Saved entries
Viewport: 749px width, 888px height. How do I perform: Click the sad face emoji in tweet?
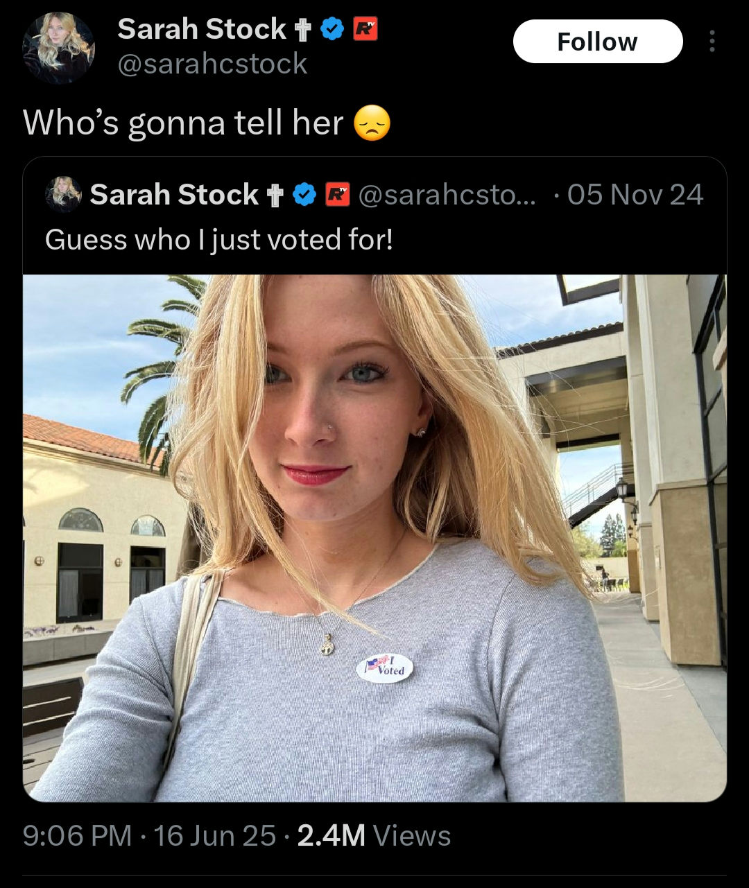click(372, 124)
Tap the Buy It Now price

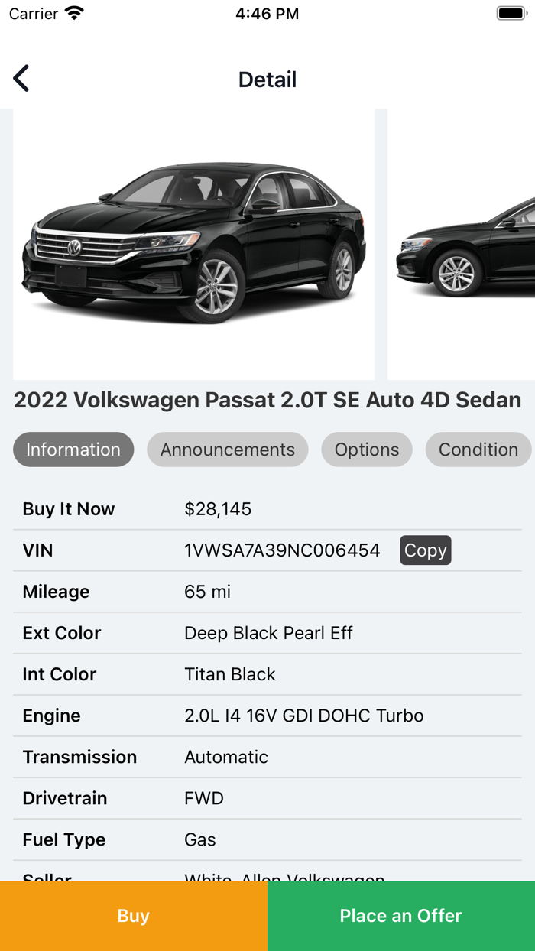click(218, 509)
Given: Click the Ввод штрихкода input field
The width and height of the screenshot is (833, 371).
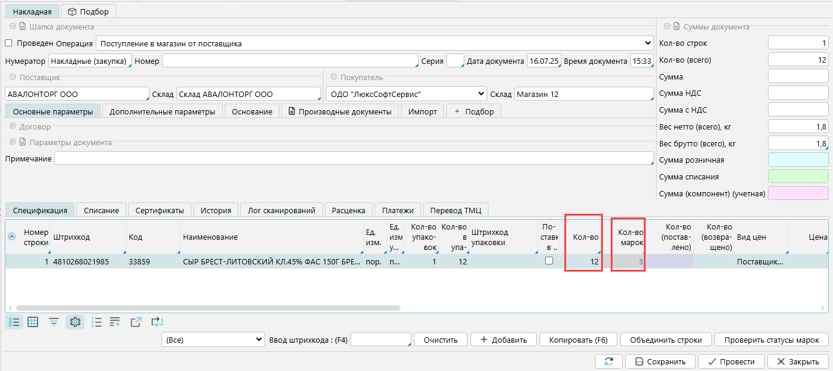Looking at the screenshot, I should tap(381, 340).
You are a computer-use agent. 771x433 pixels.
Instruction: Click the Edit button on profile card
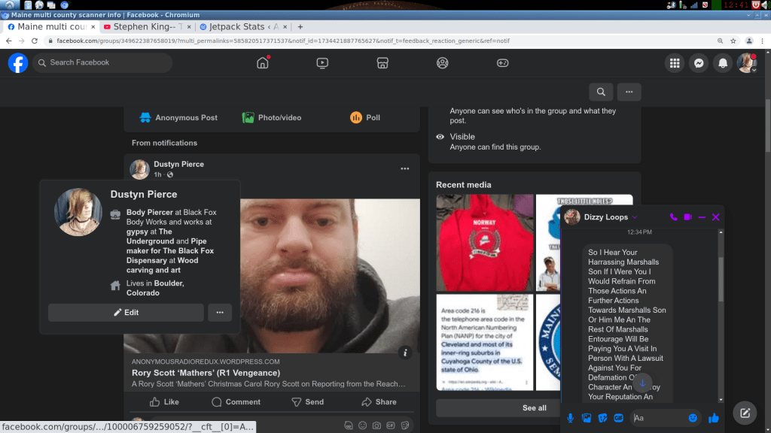click(126, 313)
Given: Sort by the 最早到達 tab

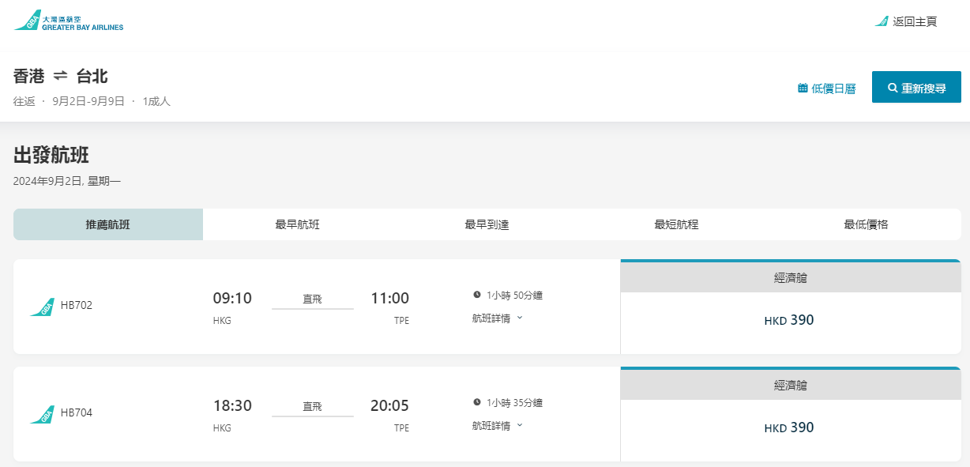Looking at the screenshot, I should (487, 224).
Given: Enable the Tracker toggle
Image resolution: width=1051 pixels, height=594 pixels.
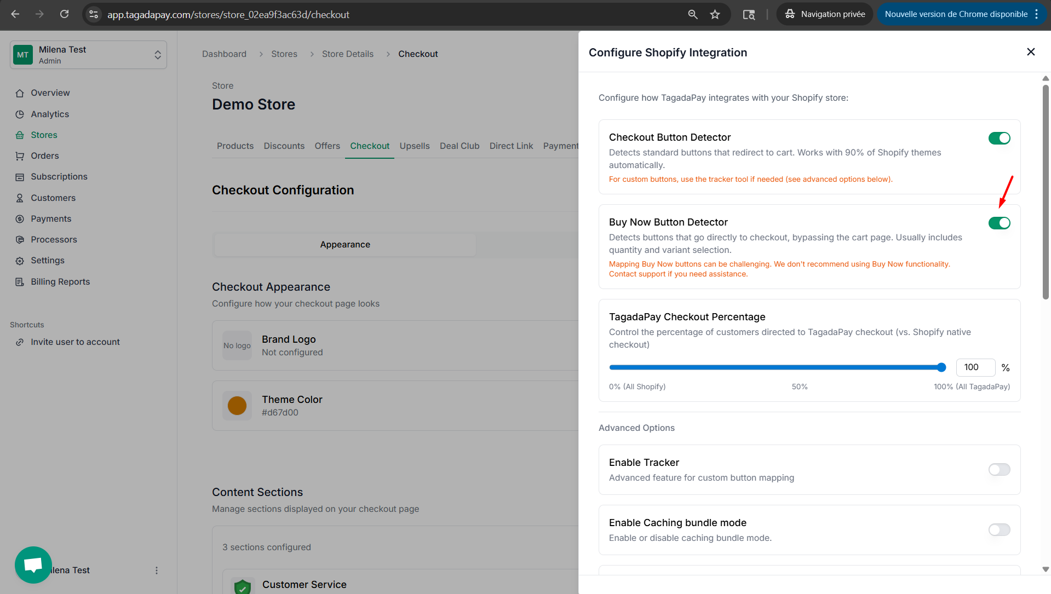Looking at the screenshot, I should [999, 470].
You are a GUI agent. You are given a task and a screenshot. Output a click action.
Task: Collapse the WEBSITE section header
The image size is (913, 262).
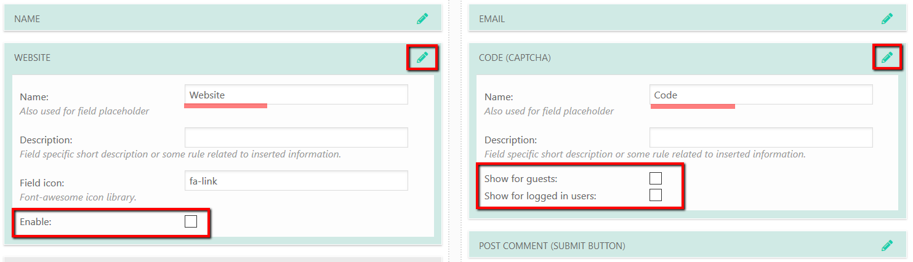point(185,58)
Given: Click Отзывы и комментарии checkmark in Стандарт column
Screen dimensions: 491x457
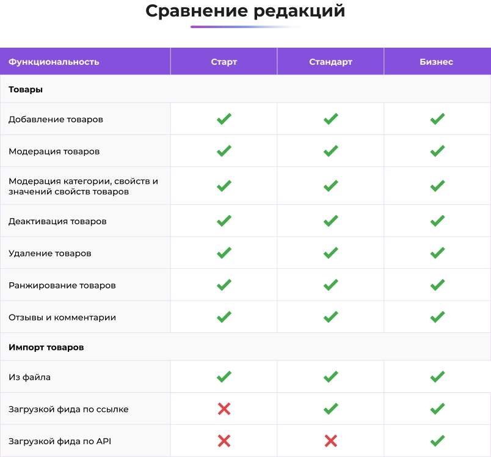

• Problem details: Every line with "agent" in it should be copied from the entries above.

• Response for this exercise:
You are a computer-use agent. 771x433 pixels.
You are a GUI agent. You are given a task and a screenshot. Output a click action.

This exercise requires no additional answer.